> What is required: Every line of the following records that includes "computer" should be copied.

Dataset entries:
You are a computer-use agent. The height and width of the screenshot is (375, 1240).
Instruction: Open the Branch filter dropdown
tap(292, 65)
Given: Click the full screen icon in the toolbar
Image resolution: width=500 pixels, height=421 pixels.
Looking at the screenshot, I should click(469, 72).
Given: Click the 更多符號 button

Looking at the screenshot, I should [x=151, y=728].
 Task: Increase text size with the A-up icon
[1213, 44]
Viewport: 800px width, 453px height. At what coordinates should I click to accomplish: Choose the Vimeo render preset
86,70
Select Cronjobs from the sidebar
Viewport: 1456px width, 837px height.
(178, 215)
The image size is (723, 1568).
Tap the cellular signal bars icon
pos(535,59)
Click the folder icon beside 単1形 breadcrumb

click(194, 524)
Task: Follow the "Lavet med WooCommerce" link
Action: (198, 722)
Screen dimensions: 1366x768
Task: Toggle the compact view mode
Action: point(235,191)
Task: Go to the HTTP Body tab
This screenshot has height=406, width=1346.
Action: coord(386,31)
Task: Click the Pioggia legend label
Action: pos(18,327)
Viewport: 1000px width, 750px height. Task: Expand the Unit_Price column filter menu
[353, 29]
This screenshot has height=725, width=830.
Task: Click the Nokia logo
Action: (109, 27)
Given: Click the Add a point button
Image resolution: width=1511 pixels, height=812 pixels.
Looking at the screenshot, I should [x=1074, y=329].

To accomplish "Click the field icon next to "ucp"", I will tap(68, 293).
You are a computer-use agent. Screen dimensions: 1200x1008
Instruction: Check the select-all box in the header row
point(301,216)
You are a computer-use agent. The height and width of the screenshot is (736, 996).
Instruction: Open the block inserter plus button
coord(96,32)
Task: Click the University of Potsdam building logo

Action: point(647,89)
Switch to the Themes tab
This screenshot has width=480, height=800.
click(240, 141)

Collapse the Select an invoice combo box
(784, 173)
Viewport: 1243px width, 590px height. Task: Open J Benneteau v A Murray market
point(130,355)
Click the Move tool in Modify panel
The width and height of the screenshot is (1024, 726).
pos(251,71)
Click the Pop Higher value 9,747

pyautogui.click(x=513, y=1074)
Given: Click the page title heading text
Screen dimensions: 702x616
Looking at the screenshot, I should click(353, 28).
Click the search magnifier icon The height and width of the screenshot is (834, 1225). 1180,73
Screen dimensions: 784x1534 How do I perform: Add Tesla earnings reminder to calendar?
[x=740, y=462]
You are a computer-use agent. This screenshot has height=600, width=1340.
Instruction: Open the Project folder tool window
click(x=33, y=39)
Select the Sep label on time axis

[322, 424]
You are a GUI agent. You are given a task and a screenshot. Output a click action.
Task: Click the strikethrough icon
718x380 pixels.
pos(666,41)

> Response:
You are a computer-use agent. The height and width of the screenshot is (375, 1240).
You are a computer-use agent. Screen dimensions: 1200x1008
You are a computer-use agent. The height and width of the screenshot is (736, 996).
You are a computer-use agent. This screenshot has height=600, width=1340.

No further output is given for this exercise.